__AIM__
Reproduce the lines from the line with "Task: Go to 首页 breadcrumb link" to the line with "This screenshot has", replacing "Toggle" with "Expand" and keeping everything else the same. Leave out the pictures.
----
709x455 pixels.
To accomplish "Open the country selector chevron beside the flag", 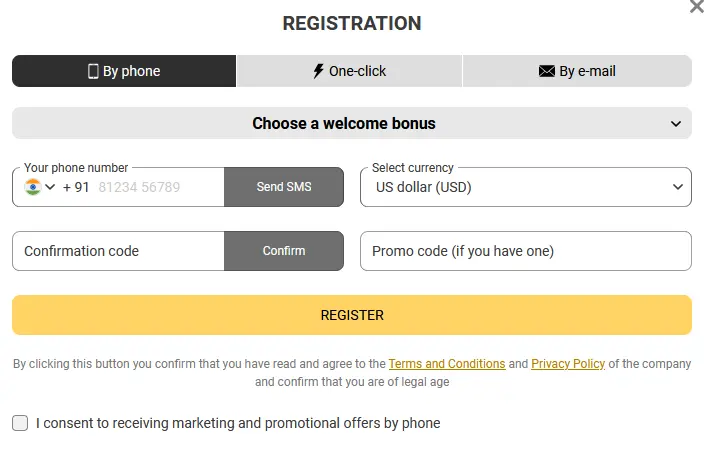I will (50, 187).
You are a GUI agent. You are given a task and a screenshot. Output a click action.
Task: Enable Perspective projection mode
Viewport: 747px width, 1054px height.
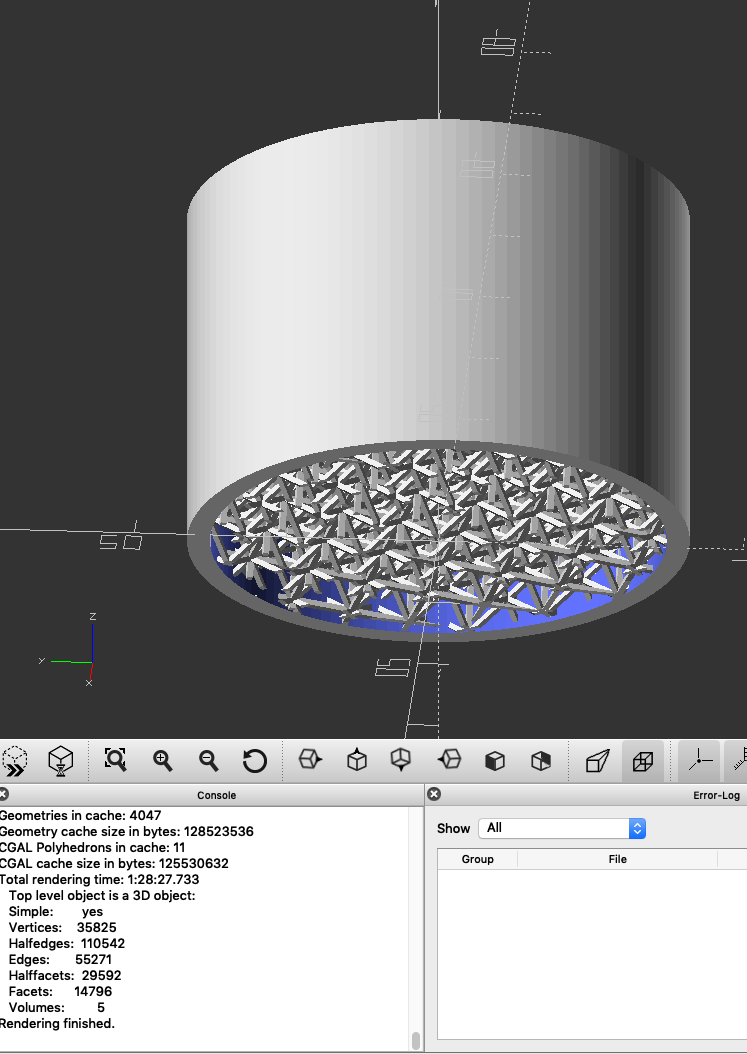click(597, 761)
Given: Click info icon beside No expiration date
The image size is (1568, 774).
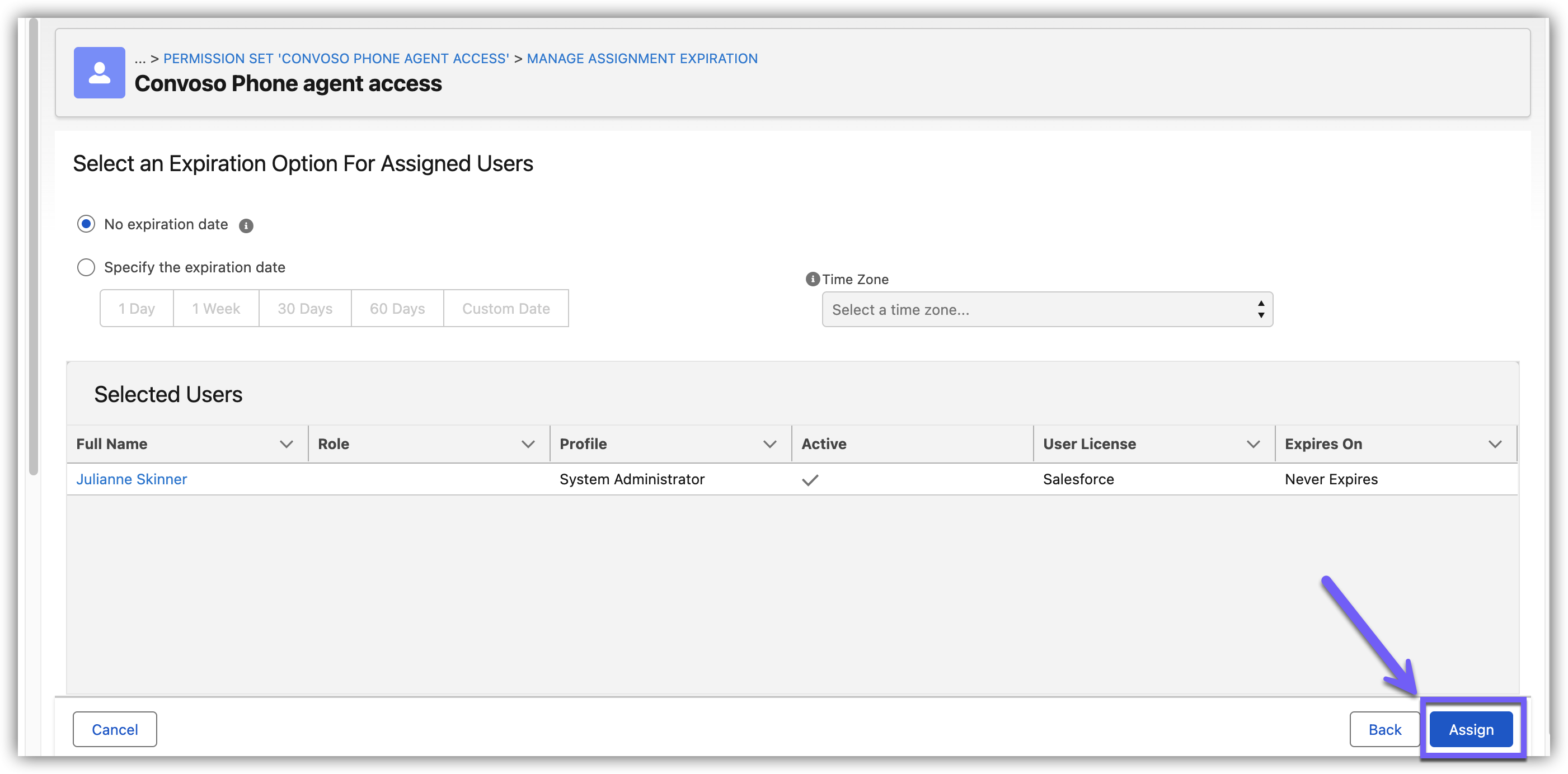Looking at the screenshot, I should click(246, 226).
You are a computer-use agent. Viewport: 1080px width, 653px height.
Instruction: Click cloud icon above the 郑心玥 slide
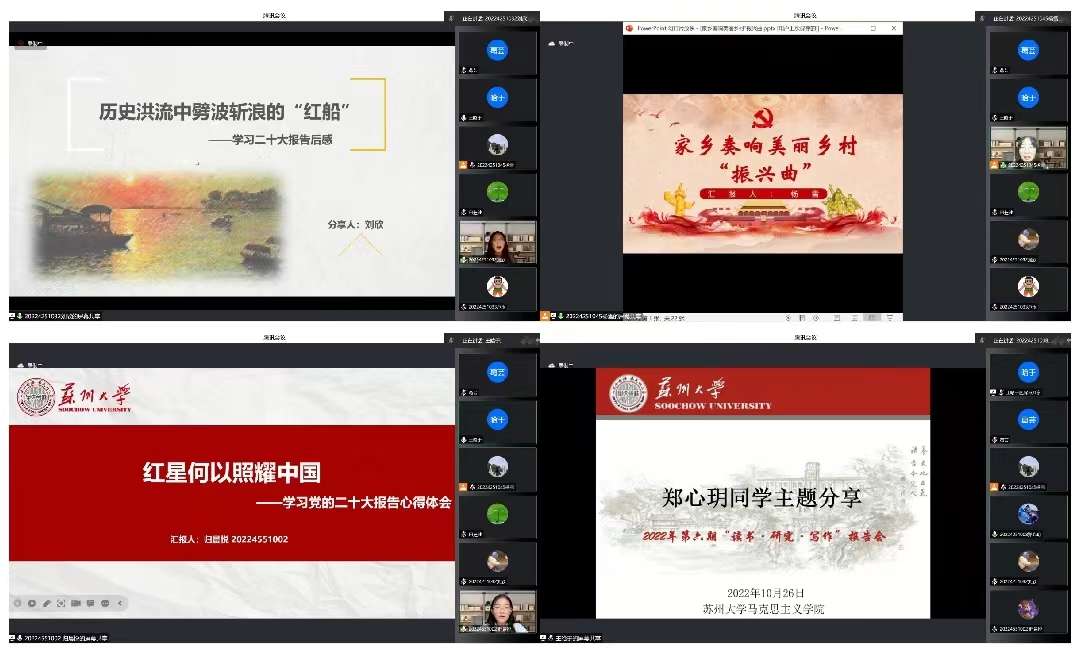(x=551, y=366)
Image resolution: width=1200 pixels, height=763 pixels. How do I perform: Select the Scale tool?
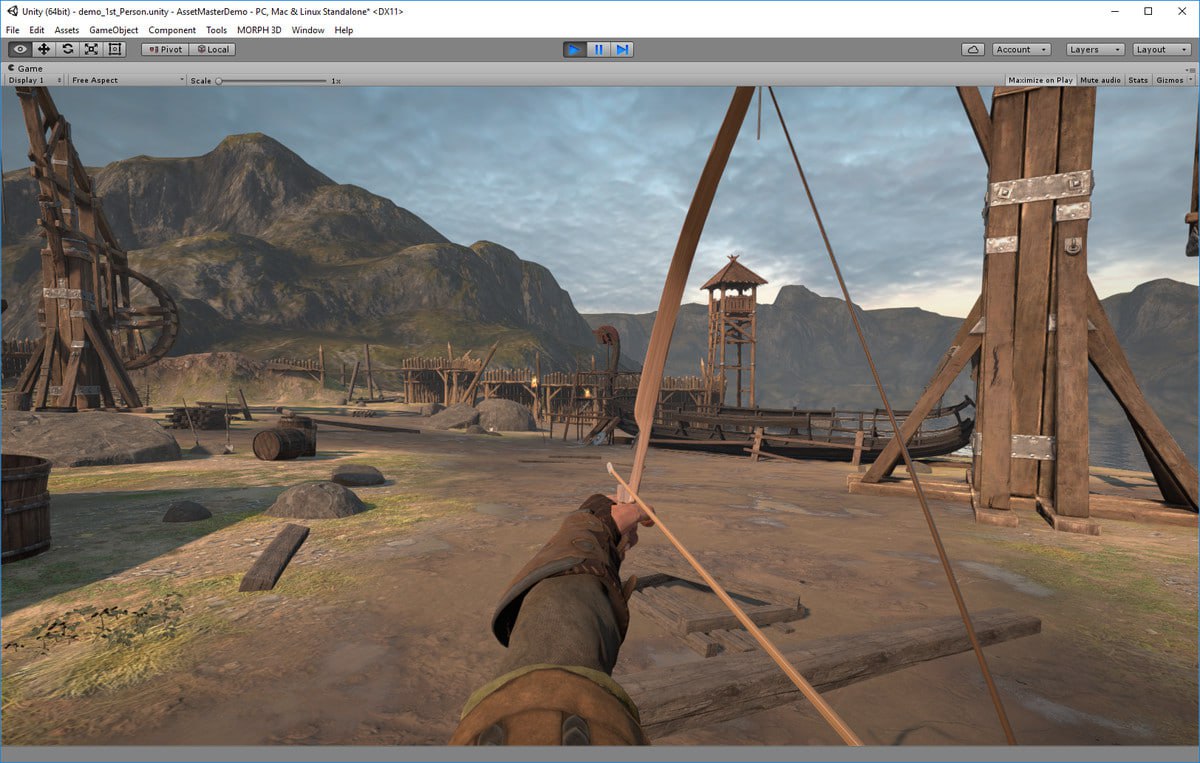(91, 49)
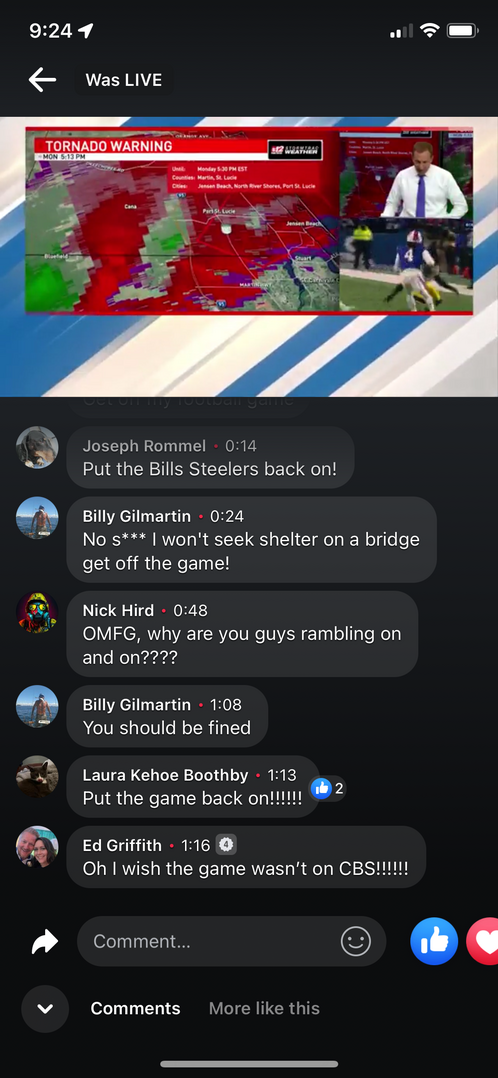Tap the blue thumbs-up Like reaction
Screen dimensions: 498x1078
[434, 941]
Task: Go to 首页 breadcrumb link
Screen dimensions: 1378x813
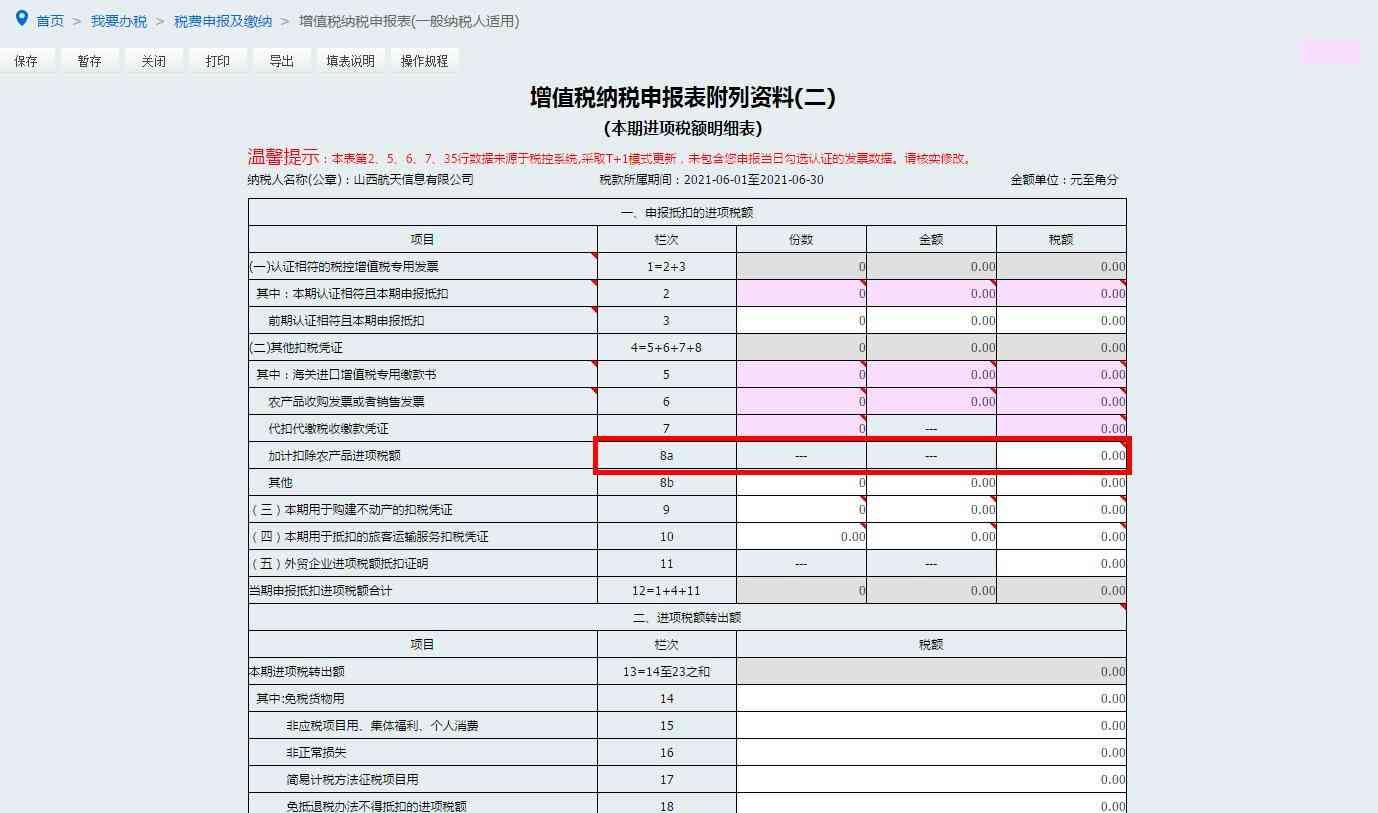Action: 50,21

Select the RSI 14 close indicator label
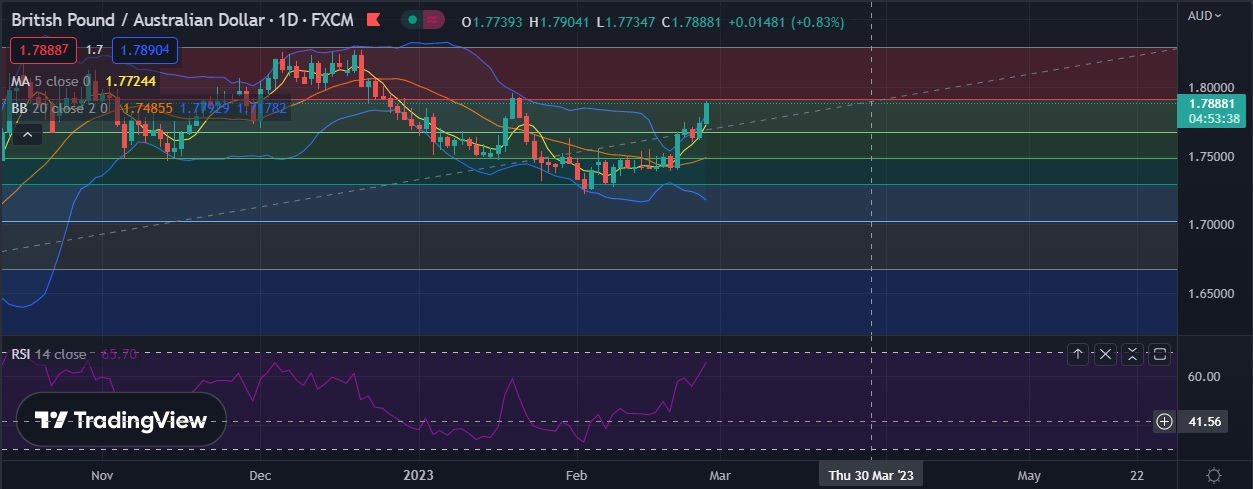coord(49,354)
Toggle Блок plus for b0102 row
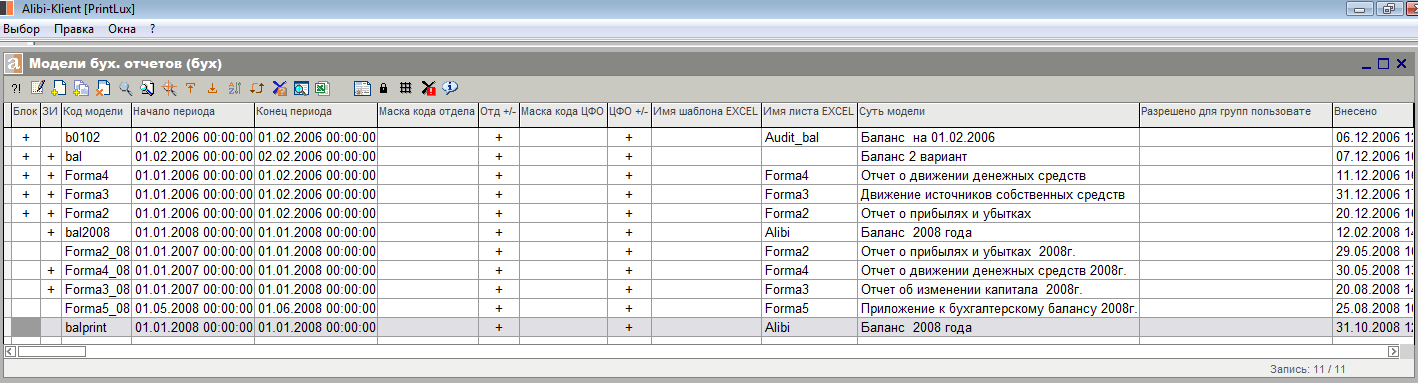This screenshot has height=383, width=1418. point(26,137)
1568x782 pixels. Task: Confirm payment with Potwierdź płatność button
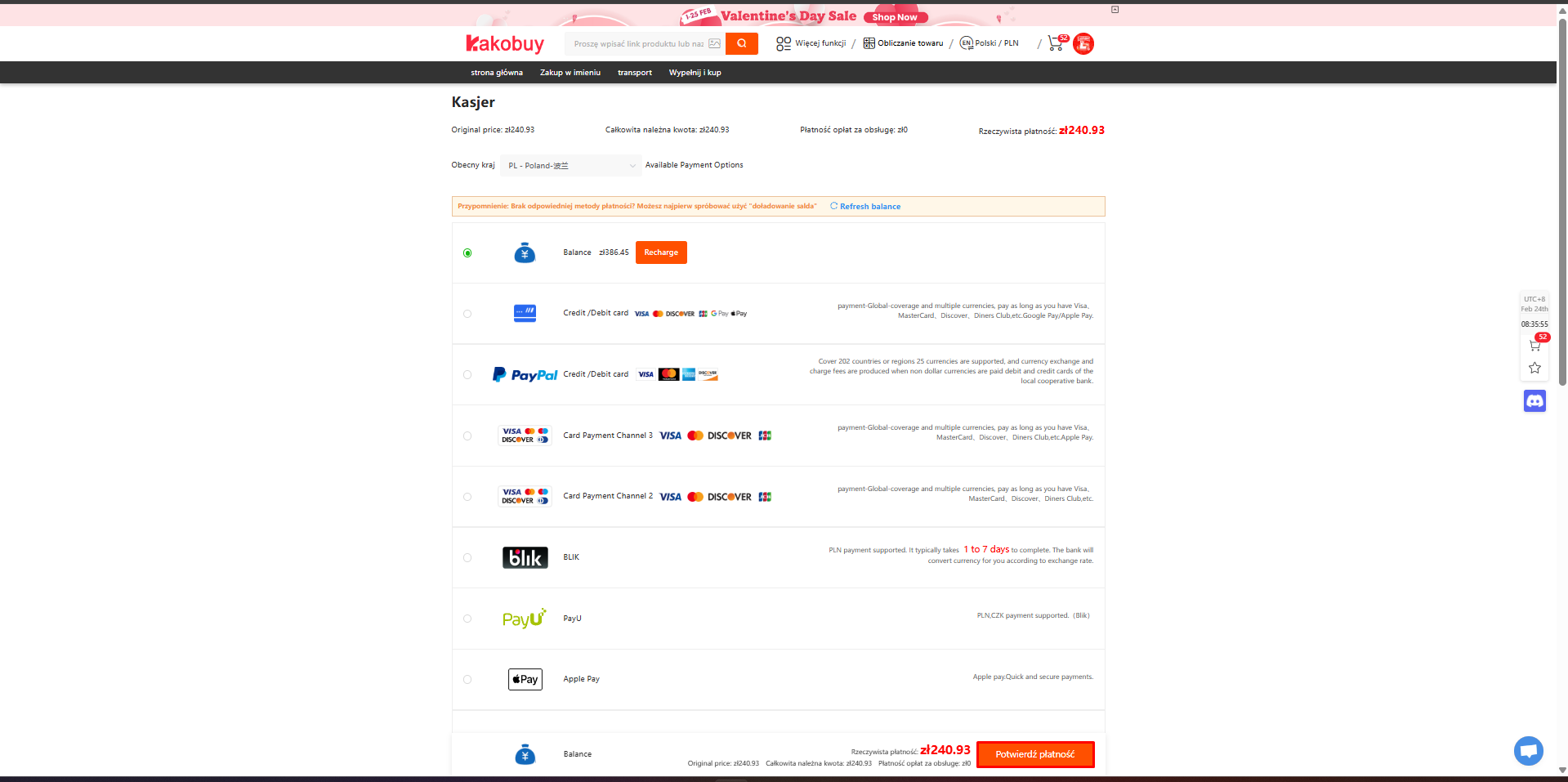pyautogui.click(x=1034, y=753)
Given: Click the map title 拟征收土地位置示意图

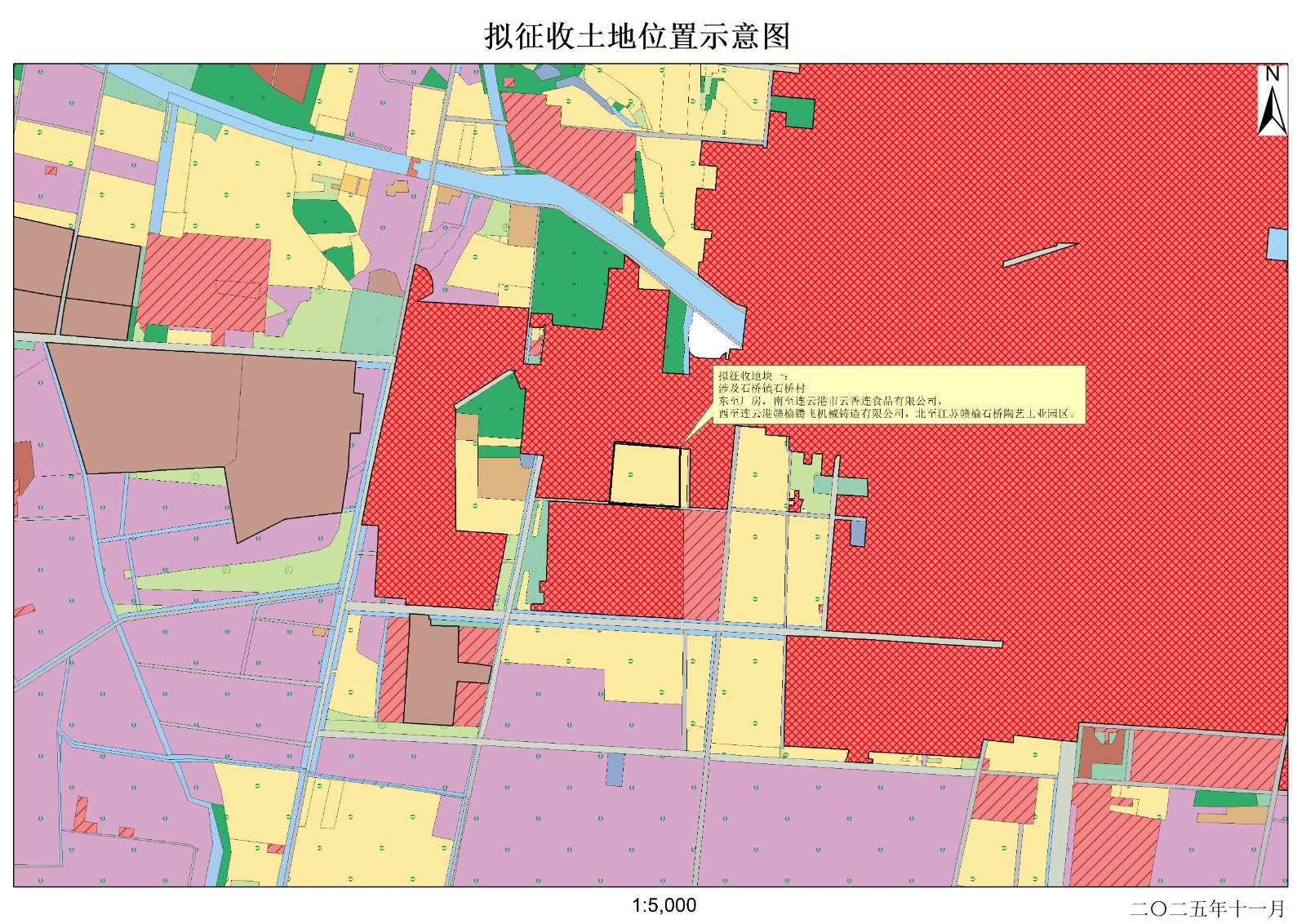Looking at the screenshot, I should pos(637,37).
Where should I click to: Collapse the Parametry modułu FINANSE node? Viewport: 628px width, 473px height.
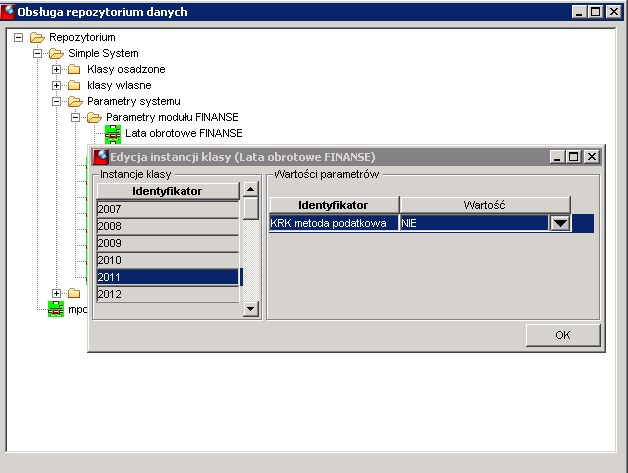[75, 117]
----
__THE COMPLETED TASK__
Task: Go to 首页 breadcrumb link
Screen dimensions: 1378x813
Action: 50,21

Select the RSI 14 close indicator label
coord(49,354)
Expand Блок plus for b0102 row
This screenshot has height=383, width=1418. point(26,137)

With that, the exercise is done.